_Task requirements:_ This task calls for copying every line of the records that includes the word "title".

_Data for this exercise:_
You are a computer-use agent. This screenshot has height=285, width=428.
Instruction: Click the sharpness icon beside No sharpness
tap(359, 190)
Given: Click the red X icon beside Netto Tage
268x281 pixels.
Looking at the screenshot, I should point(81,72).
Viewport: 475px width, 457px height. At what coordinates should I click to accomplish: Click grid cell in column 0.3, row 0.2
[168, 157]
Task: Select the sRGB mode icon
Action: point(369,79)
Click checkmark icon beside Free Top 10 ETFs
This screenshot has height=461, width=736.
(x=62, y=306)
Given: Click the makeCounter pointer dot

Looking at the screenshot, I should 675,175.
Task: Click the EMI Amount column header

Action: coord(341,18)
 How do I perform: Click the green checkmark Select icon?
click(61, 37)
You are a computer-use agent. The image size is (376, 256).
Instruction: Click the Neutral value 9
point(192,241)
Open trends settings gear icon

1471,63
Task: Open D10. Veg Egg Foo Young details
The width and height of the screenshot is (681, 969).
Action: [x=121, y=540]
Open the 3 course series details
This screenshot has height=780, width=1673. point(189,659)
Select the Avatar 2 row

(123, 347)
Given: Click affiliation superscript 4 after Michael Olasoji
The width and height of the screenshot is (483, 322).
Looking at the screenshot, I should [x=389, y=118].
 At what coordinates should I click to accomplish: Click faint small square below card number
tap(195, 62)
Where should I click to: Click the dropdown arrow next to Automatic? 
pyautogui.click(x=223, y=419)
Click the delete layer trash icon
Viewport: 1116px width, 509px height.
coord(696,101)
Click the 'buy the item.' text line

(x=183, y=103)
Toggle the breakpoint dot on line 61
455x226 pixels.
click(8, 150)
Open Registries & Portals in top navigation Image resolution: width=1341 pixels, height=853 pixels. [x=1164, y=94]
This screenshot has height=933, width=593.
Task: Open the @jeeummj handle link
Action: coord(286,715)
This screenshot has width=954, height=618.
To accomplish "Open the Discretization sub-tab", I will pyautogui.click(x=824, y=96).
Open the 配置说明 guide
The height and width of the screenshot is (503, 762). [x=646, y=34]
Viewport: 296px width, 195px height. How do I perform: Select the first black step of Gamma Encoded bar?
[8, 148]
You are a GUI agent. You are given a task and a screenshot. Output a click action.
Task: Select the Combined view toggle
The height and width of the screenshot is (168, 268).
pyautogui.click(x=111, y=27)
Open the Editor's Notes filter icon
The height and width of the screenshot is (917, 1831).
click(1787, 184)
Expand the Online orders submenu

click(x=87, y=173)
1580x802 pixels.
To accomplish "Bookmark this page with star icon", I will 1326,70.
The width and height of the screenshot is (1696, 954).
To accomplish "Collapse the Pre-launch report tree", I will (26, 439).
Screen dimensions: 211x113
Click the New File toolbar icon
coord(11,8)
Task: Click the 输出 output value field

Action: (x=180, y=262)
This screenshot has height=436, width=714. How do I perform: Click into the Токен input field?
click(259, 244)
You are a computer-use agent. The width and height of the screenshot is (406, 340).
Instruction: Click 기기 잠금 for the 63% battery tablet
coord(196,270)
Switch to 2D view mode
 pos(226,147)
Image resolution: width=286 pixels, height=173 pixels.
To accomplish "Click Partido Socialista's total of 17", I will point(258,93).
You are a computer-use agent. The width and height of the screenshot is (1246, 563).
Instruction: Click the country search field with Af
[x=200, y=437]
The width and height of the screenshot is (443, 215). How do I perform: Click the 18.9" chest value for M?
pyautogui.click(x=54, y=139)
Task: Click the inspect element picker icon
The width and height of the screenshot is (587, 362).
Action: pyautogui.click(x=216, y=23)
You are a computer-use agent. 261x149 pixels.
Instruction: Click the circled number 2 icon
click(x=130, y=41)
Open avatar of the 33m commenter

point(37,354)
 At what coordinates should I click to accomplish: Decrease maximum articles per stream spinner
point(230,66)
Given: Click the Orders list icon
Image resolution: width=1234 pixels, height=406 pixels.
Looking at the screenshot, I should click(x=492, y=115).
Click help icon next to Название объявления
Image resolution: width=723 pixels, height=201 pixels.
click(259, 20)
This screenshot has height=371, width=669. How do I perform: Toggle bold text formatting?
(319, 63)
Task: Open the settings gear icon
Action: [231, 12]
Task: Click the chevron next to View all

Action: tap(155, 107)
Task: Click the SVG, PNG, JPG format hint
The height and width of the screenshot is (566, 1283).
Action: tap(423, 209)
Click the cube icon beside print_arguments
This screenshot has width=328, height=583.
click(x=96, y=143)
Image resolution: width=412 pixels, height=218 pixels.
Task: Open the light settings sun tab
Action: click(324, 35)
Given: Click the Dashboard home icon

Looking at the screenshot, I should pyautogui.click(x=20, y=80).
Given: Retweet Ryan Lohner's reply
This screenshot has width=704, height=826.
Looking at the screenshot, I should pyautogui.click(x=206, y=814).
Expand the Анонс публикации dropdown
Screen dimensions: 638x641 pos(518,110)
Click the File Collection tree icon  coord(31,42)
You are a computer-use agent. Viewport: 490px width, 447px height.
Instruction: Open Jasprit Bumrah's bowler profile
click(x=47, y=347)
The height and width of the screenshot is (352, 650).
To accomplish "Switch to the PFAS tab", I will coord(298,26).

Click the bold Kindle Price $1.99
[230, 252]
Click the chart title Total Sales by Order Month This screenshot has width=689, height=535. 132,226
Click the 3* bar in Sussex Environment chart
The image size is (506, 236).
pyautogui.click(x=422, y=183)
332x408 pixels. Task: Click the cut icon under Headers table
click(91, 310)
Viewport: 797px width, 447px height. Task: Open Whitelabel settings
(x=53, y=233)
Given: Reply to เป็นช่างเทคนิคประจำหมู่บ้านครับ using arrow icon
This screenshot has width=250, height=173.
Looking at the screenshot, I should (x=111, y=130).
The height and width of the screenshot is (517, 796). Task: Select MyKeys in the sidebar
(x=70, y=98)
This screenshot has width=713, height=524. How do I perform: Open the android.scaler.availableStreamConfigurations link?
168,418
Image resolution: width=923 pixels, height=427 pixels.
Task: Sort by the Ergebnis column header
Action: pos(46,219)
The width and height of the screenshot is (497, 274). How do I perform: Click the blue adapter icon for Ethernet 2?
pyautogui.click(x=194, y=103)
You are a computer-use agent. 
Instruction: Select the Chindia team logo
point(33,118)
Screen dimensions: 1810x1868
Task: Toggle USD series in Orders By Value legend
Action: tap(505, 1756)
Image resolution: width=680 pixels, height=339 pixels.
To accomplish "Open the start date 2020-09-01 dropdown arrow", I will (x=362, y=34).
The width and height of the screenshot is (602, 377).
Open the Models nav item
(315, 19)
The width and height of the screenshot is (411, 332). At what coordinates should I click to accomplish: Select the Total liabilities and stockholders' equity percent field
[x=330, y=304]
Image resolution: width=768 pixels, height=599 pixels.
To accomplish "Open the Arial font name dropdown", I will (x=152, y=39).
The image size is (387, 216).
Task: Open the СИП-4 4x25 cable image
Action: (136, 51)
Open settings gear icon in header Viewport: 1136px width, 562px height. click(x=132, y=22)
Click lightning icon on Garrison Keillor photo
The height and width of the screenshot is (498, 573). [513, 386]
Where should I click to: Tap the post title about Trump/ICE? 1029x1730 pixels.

_Your solution:_
Click the chart title Total Sales by Order Month This screenshot has width=689, height=535. 132,226
Where should I click to: Tap the post title about Trump/ICE? 1029x1730 pixels.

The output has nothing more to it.